_Document segment_
--------------------

Ballerina is natively supported by the OpenWhisk platform and WSO2 itself runs a managed OpenWhisk service, called the WSO2 Serverless Solution. From the OpenWhisk command line, you upload your function and the service compiles it and places it within a container. The service provisions the resources actually needed, autoscaling with the load.
Kubeless provides a way to manage Ballerina programs as serverless functions, using Kubernetes. Kubeless sets up a custom resource definition for the function, so it can be managed by Kubernetes, and accessible through the Kubeless command line.
One of the interesting aspects of Ballerina is that any function can be turned into an API endpoint, in effect making each function its own stand-alone microservice. In turn, this opens up the use of a single semantic domain for integration operations. This allows you to generate a Swagger file that can be used for an open API gateway.
Learn more here.
Ballerina programs are observable by default: Ballerina supports microservices-based logging, tracing, and metrics. Instead of adding in an extra library, the binary generated by Ballerina pumps such data out by default. Users don’t have to do anything extra for observability features, aside from configuring the end-clients to interpret and display the data.

--------------------

_Given records_
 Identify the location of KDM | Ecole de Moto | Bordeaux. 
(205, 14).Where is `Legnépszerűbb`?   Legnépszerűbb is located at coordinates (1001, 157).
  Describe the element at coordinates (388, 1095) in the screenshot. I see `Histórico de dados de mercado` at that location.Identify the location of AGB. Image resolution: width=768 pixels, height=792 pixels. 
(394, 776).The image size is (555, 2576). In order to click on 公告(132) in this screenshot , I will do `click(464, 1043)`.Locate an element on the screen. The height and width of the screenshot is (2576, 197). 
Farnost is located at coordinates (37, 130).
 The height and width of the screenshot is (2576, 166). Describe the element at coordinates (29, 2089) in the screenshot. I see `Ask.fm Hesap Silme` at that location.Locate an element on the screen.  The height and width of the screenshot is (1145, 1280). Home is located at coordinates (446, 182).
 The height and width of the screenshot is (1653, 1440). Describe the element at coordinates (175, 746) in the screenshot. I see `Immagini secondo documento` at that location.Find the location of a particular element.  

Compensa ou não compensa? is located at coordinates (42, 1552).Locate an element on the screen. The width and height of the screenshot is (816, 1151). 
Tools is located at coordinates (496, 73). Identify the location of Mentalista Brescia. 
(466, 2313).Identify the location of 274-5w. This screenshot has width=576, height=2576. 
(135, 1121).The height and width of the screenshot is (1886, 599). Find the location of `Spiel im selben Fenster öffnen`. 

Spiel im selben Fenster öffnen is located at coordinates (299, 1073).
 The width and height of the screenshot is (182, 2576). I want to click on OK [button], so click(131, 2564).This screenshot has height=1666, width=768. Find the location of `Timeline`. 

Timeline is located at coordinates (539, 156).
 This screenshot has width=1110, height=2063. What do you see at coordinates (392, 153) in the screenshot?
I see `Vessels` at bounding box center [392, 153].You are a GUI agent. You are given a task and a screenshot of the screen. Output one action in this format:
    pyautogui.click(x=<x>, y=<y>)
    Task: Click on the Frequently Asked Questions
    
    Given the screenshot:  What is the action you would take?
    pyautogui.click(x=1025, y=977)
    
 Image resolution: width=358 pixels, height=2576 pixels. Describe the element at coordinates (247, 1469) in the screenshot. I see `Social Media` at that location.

--------------------

_Task requirements_
List the kinds of observability data that the Ballerina passage says Ballerina supports by default.

_Expected answer_
Logging, tracing, and metrics.